Taking time to honor the Sabbath is not something that I have ever done successfully.  My life is built around work – business work, house work, mommy work, wife work – when can you possibly take time OFF?  I get so much fulfillment from my work and doing it that NOT doing it leaves me very empty.  I do not have the life support in my inner circle to fill me with actions, words, compassion that my work does.  To sit back idle leaves me very alone and not something that I can do well.  I like to have plans, I like to have things going on and what I like most is to have someone to share those things with – to love me, to verbally share that love with me and to have compassion, appreciation and love for ALL I do so that becomes their focus while I focus on the rest.  I am lost right now because I have taken on a serious aspect of the Wife Work, and another level of weight was added to my shoulders but I am even more alone now.  I can honestly say that Jesus I need your help honoring the Sabbath and knowing more of what is expected of me that day.  ALSO – I need help to have that someone in my life that wants to be my everything and will fill the voids left when I slow down to be the woman you want me to be…

Live in Peace:

When this section talks about living in peace with my ex, that is a given and has been done.  The areas where “exs” have come into play in bad ways were the new wife and the ex wife – those were challenges and after jumping in with both feet and repaying evil with evil we stepped back and jumped back out.

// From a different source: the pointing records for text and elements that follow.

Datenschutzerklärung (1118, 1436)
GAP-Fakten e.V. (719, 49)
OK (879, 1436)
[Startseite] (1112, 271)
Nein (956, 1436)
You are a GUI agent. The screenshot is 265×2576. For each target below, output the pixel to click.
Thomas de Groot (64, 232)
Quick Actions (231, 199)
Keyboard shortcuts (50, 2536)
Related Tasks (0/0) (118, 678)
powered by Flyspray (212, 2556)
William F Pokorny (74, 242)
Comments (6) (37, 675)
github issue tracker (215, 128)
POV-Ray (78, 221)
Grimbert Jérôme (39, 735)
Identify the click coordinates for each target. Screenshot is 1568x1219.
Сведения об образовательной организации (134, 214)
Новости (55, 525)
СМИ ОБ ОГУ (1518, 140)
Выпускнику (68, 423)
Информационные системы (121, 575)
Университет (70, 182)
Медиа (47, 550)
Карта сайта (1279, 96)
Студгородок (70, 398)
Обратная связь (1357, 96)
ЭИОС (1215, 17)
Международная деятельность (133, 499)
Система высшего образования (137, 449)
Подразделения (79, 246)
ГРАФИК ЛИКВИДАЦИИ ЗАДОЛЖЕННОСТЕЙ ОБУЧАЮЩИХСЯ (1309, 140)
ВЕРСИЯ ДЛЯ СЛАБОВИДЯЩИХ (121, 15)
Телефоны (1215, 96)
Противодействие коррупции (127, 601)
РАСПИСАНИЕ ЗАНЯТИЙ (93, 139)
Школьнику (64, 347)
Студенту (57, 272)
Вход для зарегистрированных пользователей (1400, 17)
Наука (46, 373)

This is an area where I struggle with my husband – he gets in a bad mood, he does not follow through on his promises, he does not say things I need to hear purposely then I get upset – he is doing evil things to me AND intentionally doing them – though he argues not.  But if you are not saying something that someone has asked to hear from you and you do it purposely then you are intentionally hurting that person.  I don’t get why the evil actions or the evilness of the non actions is so much more important to him and to hold on to – that spreading harmony and love, meeting your partners needs is not top priority for him.  Maybe he is afraid to be a nice guy, a good husband, the loving person I know he is – maybe he is scared it will hurt his “manhood” but who are you being a man for, your wife our yourself?  When it consistently shows that none of these things are happening on a regular basis  THEN I get upset and bring it all up (repaying his evil with my evil checklist) and it even goes down from there.  I focus on what I was told was a need to make him happy, I am being consistent with it and I feel even more alone now – I slip and show anger and then the finger comes out and he points at me SEE WHAT YOU DO THIS IS WHY YOU DON’T GET IT – then explain to me why I have not gotten any of it in two weeks and I am only getting mad now? I jump through hoops for him when he needs things because he knows I hate to not take care of people – BUT there is not a return, I am told WAIT it is coming.  But I wait and nothing, then when I bring it up here we go again.  I cannot be the only one to hear, listen and take immediate action, I am exhausted, empty, alone and broken. Jesus stand with me I will be stronger and not repay evil with evil and Lord I will give it to you, just hold me tight because I really feel like I am at the end of what I can do to make this better…  HELP.

Dear Lord I Pray…

 

Dear Jesus – I sit her crying as I write out these posts, my heart is so empty and void of the nurture and compassion I need here in my earthly relationship.  My relationship with you continues to flourish and build stronger, but you did say that you put two together to complete each other and I have this HUGE missing section.  Please help me to have that filled – I am looking down the barrel of emptiness and don’t know how long I can survive – I cling tighter to your hand and to your word and pray that I will be filled with the strength you provide to do the things I need to do.  Show me all I need to know – turn the light a little brighter on the path I should be taking, make things happen around me so that I am secure in the path I am to follow…  My eyes are open wide today Jesus and I promise to be watching and listening…  In Your Name Abba Father, AMEN.